Comment
Ryan et al3 noted in a report on research gaps in psoriasis that studies are needed to validate frequency and characteristic factors associated with spontaneous remission for different phenotypes of psoriasis, including disease severity, patient age, morphologic attributes of plaques, and comorbidities. Our analysis attempts to bridge this gap in reference to type, specifically GP, and factors associated with development of chronic PP.
Our study showed that 20 of 79 patients (25.3%) with GP went on to develop chronic PP. The incidence is slightly lower than in prior smaller studies from Korea and England, which reported incidence rates of 38.9% and 33.3%, respectively.1,2 Although Ko et al1 noted that a younger age of onset was more frequently found in the cohort with complete remission of GP, this finding was not observed in our study. Although only a minority of patients underwent a molecular probe for streptococci, of those who were tested and had positive results, they were significantly less likely to develop chronic PP (P=.0177). This finding supports the classic teaching that GP originates after an episode of a streptococcal infection. Of those who developed PP, only one-fourth had been tested for streptococci via molecular probe and all were negative. Interestingly, there was no difference noted in those that had ASO titers drawn (P=1.0000). Although the data were too low to achieve statistical significance, this finding contrasts with Ko et al1 who reported that a high ASO titer correlated with a good prognosis (ie, GP did not evolve into PP). There was no difference in the likelihood of developing PP seen in patients that were treated with antibiotics (P=.1651), suggesting that obtaining a molecular probe that is positive for streptococci may be predictive of prognosis (ie, resolution) and thus is a reasonable diagnostic test to obtain. We do recognize that nonpharyngeal sources for streptococci may occur (ie, perianal), but these data were not captured in our patient population.

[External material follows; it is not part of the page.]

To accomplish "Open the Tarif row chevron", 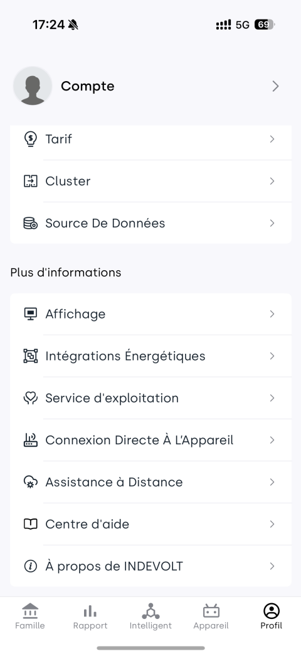I will click(272, 139).
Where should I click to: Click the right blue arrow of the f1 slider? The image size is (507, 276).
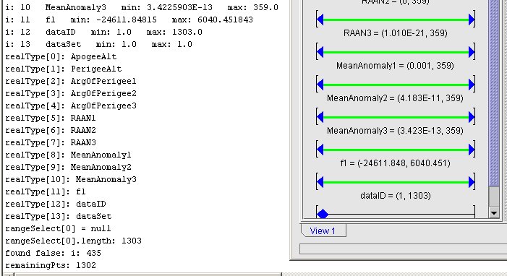pyautogui.click(x=472, y=150)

In our study, patients were more likely to develop chronic PP if they had a GP history that was longer than 12 months. Ko et al1 also showed that GP patients who did not develop PP were typically cleared after 8 months. There were no statistical differences noted when comparing the different treatments used to treat GP. It appears that the rapidity with which the episode clears is more predictive than the method used to clear it.
There were several limitations to this study including the small number of patients, the median 5-year follow-up time, and the retrospective design.
Conclusion
Based on our cohort study, we have concluded that GP evolves into chronic PP in approximately 25% of cases. Obtaining a group A streptococcal molecular probe or culture may serve as a prognostic tool, as physicians should recognize that GP flares associated with a positive result indicate a favorable prognosis. Additionally, GP flares that resolve within the first year of an outbreak, regardless of treatment choice, are less likely to be followed by chronic PP.